Work to do >>
1. Please list every record label named in the article about Dakota.
2. Copy out the part of the article about Dakota that opens with the words containing "Sunday, April 19, 1998" and closes with "and early '80s.", swapping "elite roster" for "select group".

Passage provided >>
# # #

Sunday, April 19, 1998


DAKOTA
BACK WITH RAVES
FORMER REGIONAL FAVORITES AND NATIONAL RECORDING ARTISTS
 RELEASE NEW ALBUM 
By ALAN K. STOUT
MUSIC ON THE MENU
April 19, 1998


SCRANTON- The names of the rock and pop musicians from Northeastern Pennsylvania who have had some national success make for a very short list.  But rightfully on that elite roster is the band Dakota, which recorded a string of nationally released albums in the late '70s and early '80s.


Now, after a 12-year absence, Dakota is back. Still a popular act among collectors and fans of '80s-rock throughout Europe and Japan, the band has released a new album, "The Last Standing Man," which is available as an import at Gallery of Sound stores.  And with rave reviews pouring in from overseas, Dakota co-founder Jerry Hludzik is feeling a sense of musical revival.


"I knew this was a possibility for me to dig down and get some of the writing juices flowing again and maybe finish some of the legacy of the band," says Hludzik.  "It's a long shot - in other countries far away - but it's a chance."


The Legacy


Hludzik has always taken chances. He has dozens of road stories and tales of record company politics, power-plays and inner-band squabbles that have at times helped and at other times hindered his career. But whether the stories have good or bad endings, there's always a sense of pride in his voice when discussing any aspect of his musical past.


The history of Dakota can be traced to The Buoys, the area band that recorded the song "Timothy," which became a national hit in 1971. Hludzik and vocalist Bill Kelly were members of the group, but left in 1978 - straining some relationships - and released the Jerry Kelly album for CBS/Epic Records.  In 1980 the group changed its name to Dakota. That same year, they released their self-titled album on Columbia/CBS Records, and later snagged the opening slot on part of Queen's U.S. tour, which included three sold-out shows at Madison Square Garden.  In 1984, the band released "Runaway" on MCA Records, but label politics and changing musical trends prevented the band from reaching national stardom. The Kelly/Hludzik creative relationship and friendship soured, and the group disbanded in 1987,  giving a farewell concert at Montage Mountain.  "The Lost Tracks," an independently released recording featuring previously unreleased material, was distributed regionally in 1987.

# # #

Extracted records >>
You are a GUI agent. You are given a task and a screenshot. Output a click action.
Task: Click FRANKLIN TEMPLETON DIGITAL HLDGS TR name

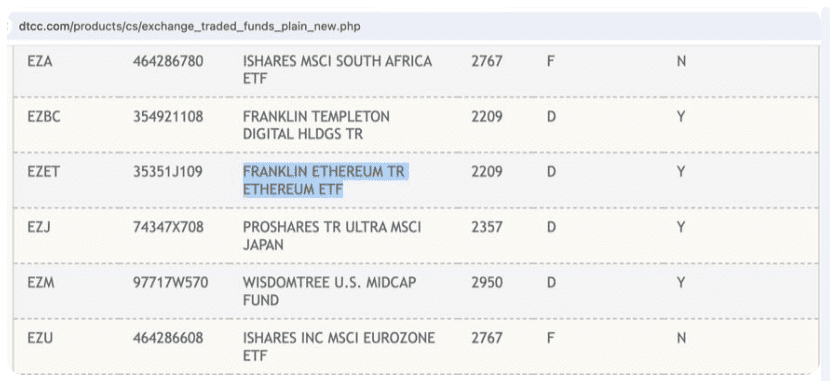click(x=316, y=125)
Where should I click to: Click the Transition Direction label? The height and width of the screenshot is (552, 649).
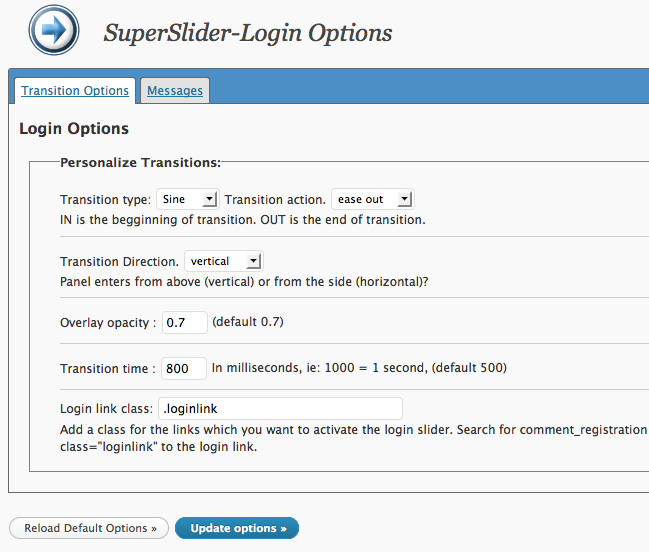click(x=119, y=262)
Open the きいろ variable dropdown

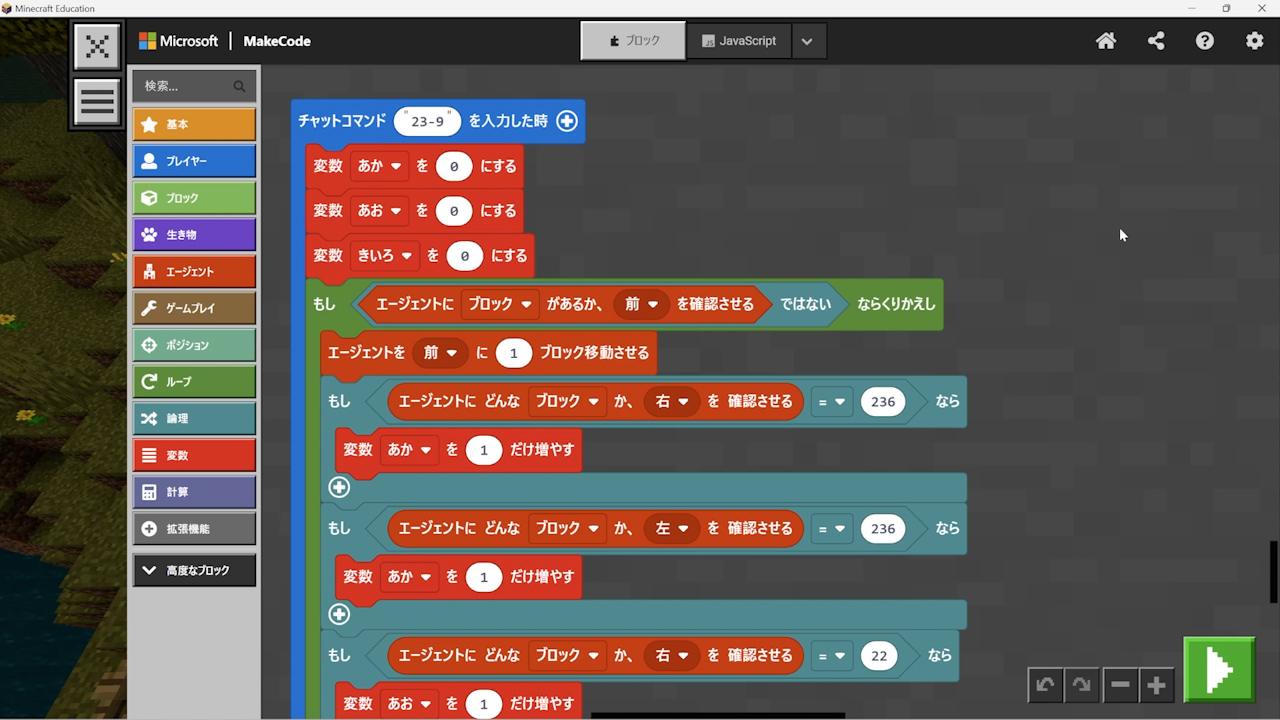click(x=385, y=256)
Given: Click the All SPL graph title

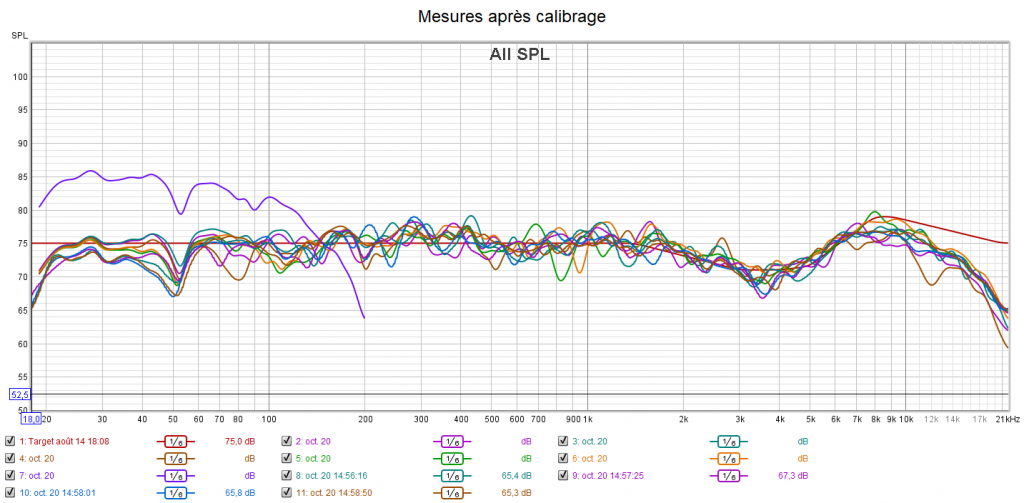Looking at the screenshot, I should 519,55.
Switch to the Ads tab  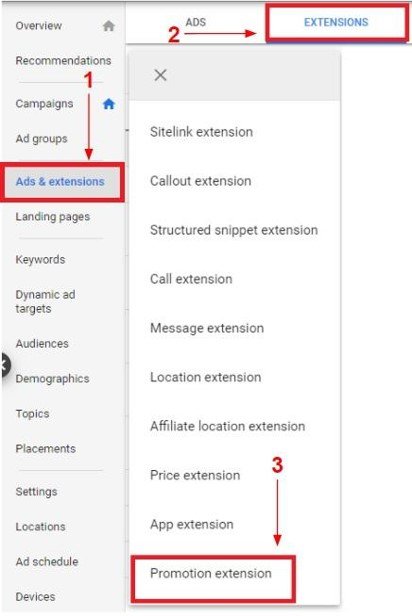[196, 22]
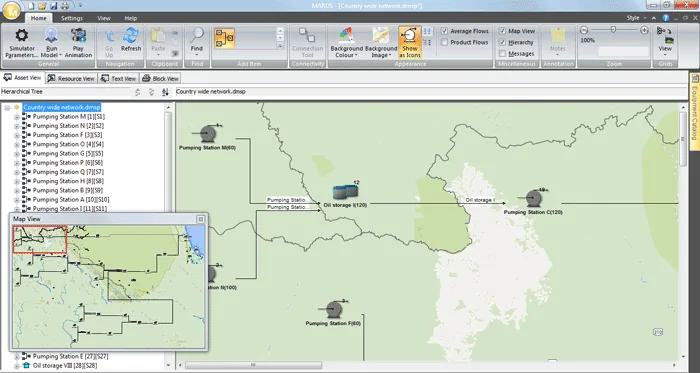Click Pumping Station M pump icon on map
The image size is (700, 373).
[207, 133]
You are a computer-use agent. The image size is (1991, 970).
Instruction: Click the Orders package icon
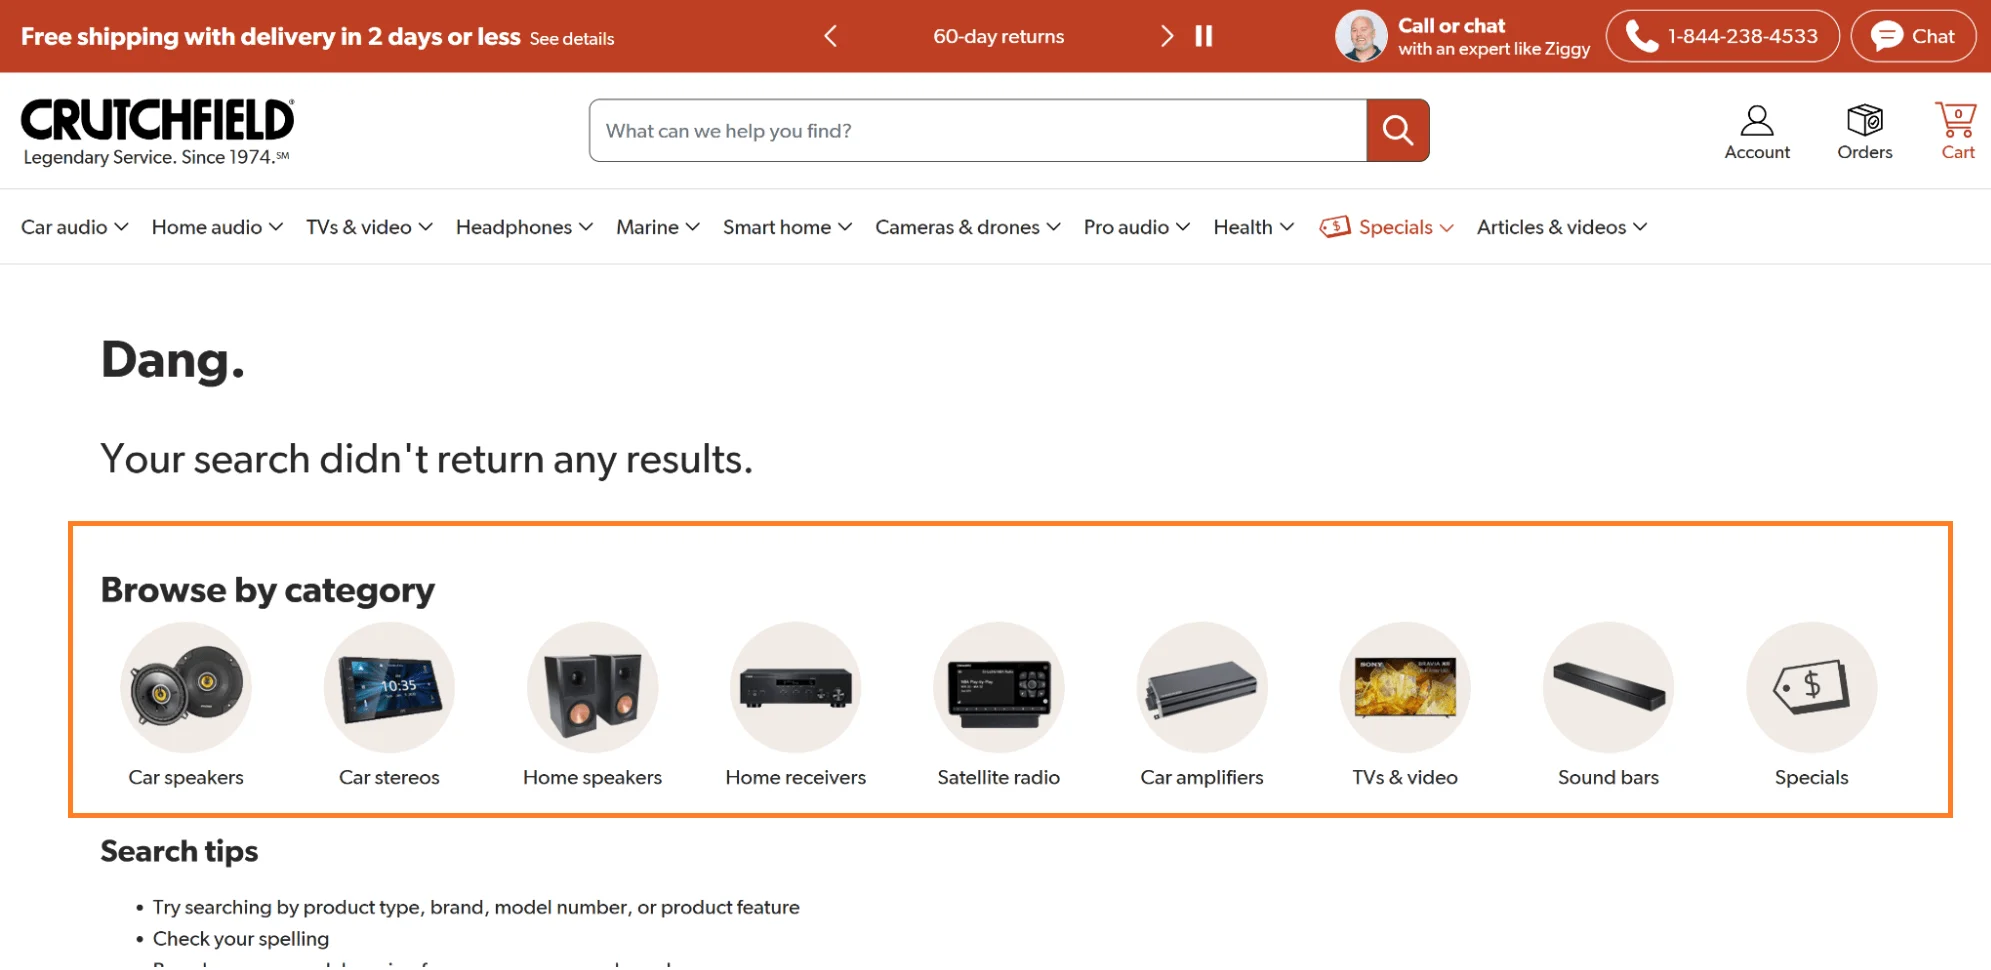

# # #

Final answers >>
1. CBS/Epic Records, Columbia/CBS Records, MCA Records

2.
Sunday, April 19, 1998


DAKOTA
BACK WITH RAVES
FORMER REGIONAL FAVORITES AND NATIONAL RECORDING ARTISTS
 RELEASE NEW ALBUM 
By ALAN K. STOUT
MUSIC ON THE MENU
April 19, 1998


SCRANTON- The names of the rock and pop musicians from Northeastern Pennsylvania who have had some national success make for a very short list.  But rightfully on that select group is the band Dakota, which recorded a string of nationally released albums in the late '70s and early '80s.